Before we elaborate on the evaluation elements, we need to point out some general limitations. Standard-setting in the context of educational assessment remains a complex largely unstandardized and critical element of testing (Bejar 2008). First, numerous suggestions exist about which method to choose and how to select materials and experts (e.g., Arrasmith and Hambleton 1988; Cohen et al. 1999). In our study, we chose the Angoff method, because it can easily be applied to different item formats of a test (Plake and Cizek 2012) and showed similar results compared to other (test-centered) standard-setting methods (e.g.; Hsieh 2013; Skaggs and Hein 2011; Yudkowski et al. 2008). Any choice of a standard-setting method leads to advantages and disadvantages, which we have laid out in the theoretical part of this article. When reviewing the literature, we observed that most comparison studies focus either on test-centered or person-centered methods. Because test-centered methods involving human judgement are particularly criticized, comparison studies should be expanded to incorporate both approaches. Our choice of standard-setting method in itself might already call for a validation study. Standard-setting procedures and our approach in general have several limitations. First, standard-setting processes involve social processes such as discussions which can only be captured with qualitative approaches. Since one expert did not agree to audiotaping the discussion we could not incorporate our qualitative data. Second, we applied four cut scores to a relatively short science abilities test. Third, our validation study does not incorporate the investigation of whether or not the level of the cut scores are valid in a normative sense.

In order to overcome these three main general limitations of standard-setting procedures, future studies should incorporate qualitative data on social processes during a standard-setting procedure and validity elements on the normative nature of PL. In our study, we used four cut scores in order to connect our PLM to existing PLM within the educational monitoring system in Germany (e.g., PLM for science education, Pant et al. 2013). All PLM have the PL below minimal standard, minimal standard, norm standard, norm standard+, and optimal standard.

The Angoff method as applied in our study has two method-specific limitations. First, within the framework of the original Angoff method (Yes/No method), experts have to give an in-our-out voting (1 or 0 for each task), a voting that calls for an extreme decision and might bias cut scores. Second, we applied two Angoff methods to the same test but to different tasks within the test, a procedure that was necessary given the nature of the items.
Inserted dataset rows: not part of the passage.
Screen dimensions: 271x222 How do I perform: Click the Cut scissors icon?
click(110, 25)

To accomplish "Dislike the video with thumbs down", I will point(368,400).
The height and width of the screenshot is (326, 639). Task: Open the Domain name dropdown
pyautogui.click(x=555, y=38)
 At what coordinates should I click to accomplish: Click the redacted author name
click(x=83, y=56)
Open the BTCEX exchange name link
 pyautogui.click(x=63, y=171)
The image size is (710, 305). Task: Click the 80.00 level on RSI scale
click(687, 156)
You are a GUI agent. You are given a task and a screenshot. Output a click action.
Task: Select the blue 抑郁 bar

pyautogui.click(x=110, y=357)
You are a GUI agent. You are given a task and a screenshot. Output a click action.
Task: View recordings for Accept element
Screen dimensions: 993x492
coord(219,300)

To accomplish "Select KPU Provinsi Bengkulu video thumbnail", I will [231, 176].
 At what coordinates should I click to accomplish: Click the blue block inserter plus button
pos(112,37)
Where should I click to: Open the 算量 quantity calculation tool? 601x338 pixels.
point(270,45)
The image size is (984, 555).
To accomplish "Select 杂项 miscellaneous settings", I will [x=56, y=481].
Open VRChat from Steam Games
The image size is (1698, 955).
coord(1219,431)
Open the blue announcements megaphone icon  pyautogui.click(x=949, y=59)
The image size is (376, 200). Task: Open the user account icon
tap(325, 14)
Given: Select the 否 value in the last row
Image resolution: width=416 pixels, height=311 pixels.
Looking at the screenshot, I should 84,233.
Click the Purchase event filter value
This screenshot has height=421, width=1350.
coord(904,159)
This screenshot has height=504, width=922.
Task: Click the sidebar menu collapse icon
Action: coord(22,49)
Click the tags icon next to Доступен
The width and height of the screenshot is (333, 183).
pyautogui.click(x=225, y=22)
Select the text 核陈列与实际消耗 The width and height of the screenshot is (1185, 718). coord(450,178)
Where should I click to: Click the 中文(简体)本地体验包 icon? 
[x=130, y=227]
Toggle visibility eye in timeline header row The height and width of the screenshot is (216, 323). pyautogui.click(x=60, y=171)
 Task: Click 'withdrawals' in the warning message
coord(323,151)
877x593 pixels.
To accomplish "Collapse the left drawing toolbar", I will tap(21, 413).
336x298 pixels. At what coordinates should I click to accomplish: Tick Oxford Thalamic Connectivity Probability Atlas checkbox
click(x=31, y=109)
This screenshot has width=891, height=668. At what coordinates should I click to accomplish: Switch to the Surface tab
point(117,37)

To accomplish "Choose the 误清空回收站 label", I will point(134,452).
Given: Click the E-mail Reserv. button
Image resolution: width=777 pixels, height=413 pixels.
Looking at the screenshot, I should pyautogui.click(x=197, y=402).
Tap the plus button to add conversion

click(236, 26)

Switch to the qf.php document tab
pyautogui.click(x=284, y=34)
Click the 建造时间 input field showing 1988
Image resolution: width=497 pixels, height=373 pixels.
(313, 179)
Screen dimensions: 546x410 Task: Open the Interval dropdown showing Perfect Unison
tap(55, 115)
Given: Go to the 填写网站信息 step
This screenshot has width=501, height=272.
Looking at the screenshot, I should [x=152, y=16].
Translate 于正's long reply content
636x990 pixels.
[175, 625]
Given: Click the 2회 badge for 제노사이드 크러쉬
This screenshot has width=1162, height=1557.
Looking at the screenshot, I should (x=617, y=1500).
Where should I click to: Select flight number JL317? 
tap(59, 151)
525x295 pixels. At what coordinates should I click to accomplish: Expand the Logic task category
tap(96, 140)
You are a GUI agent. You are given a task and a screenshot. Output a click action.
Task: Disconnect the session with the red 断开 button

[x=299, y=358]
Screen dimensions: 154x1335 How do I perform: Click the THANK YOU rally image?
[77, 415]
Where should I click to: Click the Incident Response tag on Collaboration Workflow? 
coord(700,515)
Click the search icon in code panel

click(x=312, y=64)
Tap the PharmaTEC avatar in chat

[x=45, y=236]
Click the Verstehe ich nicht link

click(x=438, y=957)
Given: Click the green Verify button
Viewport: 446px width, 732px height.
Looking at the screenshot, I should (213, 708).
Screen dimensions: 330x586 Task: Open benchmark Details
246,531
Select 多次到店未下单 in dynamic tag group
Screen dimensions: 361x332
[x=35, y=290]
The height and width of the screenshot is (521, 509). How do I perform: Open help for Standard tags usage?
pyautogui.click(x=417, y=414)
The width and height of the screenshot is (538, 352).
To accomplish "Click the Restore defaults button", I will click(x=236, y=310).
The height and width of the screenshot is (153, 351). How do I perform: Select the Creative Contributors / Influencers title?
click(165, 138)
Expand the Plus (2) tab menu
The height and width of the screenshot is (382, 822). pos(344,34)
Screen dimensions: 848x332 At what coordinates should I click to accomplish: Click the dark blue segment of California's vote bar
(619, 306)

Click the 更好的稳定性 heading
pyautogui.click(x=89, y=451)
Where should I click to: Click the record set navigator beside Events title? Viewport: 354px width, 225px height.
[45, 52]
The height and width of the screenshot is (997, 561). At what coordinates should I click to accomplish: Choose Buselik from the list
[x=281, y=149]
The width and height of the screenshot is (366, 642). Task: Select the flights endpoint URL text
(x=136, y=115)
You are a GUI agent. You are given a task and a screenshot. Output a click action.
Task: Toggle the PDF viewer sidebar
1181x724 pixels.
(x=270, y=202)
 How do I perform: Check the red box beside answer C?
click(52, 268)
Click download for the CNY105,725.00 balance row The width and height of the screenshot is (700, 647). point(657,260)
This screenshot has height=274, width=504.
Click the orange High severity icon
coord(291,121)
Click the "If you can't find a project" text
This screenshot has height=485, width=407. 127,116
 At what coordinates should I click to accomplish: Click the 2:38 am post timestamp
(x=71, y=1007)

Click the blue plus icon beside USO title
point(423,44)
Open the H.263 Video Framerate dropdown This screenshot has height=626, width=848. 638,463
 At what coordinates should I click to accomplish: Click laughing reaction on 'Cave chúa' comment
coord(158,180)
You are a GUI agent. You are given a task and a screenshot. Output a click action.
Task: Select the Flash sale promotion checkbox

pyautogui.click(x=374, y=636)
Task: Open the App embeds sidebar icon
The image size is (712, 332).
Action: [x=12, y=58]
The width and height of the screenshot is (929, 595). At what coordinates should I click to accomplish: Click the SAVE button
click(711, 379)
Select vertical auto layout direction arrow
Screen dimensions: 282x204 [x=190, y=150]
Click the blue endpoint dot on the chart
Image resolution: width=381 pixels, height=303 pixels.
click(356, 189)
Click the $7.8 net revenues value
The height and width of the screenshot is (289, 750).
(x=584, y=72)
We nevertheless decided for the Angoff method, because experts consistently state that they find this method easier compared to others (e.g., Skaggs and Hein 2011; Yudkowski et al. 2008) and it bears the chance to apply different variations to different items of the same test, in our case the Yes/No and the extended Angoff method. Furthermore, we decided for four cut scores, because any other number of cut scores would not be integrable into the German educational monitoring system. In addition, the experts had at least three items (cut score 1, round 2) and a maximum of 11 items (cut score 3, round 2) to describe the resulting PL. The average number of items per cut score was 7.5 items.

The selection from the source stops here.